Conjunto de medidas do Estado dinamiza a aquicultura paulista

Pequeno produtor pode registrar on-line seu empreendimento ou a movimentação de animais; ações integram o Agrofácil SP, da Secretaria da Agricultura e Abastecimento, e simplificam a criação de espécies aquáticas

Adotadas no âmbito do Programa de Desburocratização e Modernização da Agricultura (Agrofácil SP), duas medidas instituídas no final de fevereiro pelo Executivo paulista simplificaram a criação de animais aquáticos no território paulista: o preenchimento eletrônico, via formulário on-line, de dois documentos, a Guia de Trânsito Animal eletrônica (e-GTA) e a Declaração de Conformidade da Atividade de Aquicultura (DCAAq), exclusiva para produtor de pequeno porte.
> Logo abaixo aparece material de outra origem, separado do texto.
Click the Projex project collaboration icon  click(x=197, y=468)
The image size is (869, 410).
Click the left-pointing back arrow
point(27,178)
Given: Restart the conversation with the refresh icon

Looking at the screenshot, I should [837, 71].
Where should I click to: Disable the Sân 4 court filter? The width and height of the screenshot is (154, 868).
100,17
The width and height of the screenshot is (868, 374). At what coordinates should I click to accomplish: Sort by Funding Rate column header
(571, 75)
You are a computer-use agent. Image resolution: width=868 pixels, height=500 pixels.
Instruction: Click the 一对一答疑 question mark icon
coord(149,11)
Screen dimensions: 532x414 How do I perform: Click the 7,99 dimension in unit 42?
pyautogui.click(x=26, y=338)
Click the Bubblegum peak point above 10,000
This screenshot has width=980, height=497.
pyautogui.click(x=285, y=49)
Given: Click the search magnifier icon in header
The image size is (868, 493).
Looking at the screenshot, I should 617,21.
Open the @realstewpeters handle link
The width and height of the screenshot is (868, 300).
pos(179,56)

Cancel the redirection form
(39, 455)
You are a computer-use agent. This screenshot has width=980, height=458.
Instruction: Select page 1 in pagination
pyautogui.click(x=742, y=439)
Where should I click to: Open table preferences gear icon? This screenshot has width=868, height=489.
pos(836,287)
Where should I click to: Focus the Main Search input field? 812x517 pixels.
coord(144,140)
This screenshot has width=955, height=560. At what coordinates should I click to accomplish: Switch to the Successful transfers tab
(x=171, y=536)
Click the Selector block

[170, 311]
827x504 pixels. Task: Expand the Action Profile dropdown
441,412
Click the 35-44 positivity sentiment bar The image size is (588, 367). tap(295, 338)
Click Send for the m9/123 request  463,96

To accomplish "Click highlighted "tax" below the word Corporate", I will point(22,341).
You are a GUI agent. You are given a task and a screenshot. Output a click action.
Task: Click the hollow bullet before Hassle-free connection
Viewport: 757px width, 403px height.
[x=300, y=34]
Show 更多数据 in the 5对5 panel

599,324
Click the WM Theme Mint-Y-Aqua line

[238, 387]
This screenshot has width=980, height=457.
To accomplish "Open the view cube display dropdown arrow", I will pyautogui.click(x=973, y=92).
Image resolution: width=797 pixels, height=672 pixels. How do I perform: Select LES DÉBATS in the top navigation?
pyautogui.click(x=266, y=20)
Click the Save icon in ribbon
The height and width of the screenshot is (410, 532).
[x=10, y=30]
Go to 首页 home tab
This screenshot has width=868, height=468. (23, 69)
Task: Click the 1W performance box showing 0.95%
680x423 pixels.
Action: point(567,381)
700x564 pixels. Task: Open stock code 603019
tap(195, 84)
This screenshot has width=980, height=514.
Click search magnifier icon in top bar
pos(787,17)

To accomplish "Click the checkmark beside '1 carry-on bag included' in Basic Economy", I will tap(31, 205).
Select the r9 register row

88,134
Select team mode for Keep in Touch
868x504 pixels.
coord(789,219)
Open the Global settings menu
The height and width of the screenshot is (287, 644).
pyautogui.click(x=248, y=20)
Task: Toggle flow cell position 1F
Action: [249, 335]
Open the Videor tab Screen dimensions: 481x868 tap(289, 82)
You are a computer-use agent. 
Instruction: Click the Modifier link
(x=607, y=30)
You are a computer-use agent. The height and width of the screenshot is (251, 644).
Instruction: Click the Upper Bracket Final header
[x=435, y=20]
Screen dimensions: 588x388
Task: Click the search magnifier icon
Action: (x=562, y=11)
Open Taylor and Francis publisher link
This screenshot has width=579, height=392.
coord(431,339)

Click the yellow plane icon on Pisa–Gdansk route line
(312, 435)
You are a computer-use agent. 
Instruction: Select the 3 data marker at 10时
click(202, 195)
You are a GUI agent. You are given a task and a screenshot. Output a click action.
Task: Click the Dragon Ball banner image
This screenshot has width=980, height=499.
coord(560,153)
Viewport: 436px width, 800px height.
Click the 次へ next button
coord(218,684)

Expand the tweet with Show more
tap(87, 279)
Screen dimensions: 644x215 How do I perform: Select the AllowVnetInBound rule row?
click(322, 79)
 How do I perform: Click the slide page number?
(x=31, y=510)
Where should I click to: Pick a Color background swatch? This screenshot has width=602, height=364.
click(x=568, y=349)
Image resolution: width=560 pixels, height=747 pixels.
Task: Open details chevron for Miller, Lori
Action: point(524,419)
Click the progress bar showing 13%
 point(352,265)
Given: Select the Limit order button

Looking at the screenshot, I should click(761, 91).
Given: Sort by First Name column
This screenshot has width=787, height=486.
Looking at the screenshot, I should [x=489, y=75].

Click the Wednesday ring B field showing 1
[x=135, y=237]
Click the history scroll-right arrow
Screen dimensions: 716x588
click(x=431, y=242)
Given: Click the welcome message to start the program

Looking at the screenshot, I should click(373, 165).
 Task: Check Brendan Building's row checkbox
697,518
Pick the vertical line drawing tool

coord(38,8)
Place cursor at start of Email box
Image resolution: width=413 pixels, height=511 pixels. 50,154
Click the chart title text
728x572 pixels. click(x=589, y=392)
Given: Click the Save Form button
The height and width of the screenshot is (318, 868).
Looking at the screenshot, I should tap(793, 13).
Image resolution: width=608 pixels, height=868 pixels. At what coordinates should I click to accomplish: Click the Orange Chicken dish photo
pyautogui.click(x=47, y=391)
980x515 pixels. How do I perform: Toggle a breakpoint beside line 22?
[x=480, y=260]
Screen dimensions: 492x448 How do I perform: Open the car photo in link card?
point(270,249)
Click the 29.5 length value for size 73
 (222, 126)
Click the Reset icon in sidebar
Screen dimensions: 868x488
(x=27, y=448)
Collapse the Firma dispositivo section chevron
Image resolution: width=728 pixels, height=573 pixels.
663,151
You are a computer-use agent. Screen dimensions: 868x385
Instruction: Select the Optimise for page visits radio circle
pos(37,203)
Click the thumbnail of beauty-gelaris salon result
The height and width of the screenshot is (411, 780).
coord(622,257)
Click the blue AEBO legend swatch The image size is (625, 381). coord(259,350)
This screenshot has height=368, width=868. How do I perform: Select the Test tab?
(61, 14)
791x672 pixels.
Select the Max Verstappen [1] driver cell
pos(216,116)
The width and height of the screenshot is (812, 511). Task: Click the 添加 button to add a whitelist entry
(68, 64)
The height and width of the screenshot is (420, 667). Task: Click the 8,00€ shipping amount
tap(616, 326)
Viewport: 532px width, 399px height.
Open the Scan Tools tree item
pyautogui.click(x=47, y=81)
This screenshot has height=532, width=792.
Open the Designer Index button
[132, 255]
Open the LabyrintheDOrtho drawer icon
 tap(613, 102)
As recentes decisões atribuem à fonte da informação a responsabilidade pela veracidade dos dados cadastrados pela internet e são complementares ao Decreto estadual nº 62.243/2016. Conhecida como Decreto da Aquicultura, essa lei reconhece o interesse social e o valor econômico da cadeia produtiva dos pescados, além de facilitar o licenciamento ambiental para produtores, de todos os portes, de peixes, crustáceos, rãs, moluscos, invertebrados e coral.

O texto legal também delega ao Instituto de Pesca (IP), órgão vinculado à Secretaria Estadual de Agricultura e Abastecimento (SAA), a tarefa de definir quais espécies terão cultivo autorizado, assim como os locais destinados às criações, para prevenir impactos ambientais.

On-line

A primeira mudança diz respeito à Guia de Trânsito Animal eletrônica (e-GTA). Agora, o aquicultor não precisa mais se deslocar até uma unidade física da Coordenadoria de Defesa Agropecuária (CDA), também órgão ligado à SAA, para fazer essa declaração. Emite, diretamente de seu computador, esse atestado sanitário – autorização para a movimentação de animais aquáticos dentro do Estado e também uma forma de rastreio de processos e insumos na cadeia produtiva paulista.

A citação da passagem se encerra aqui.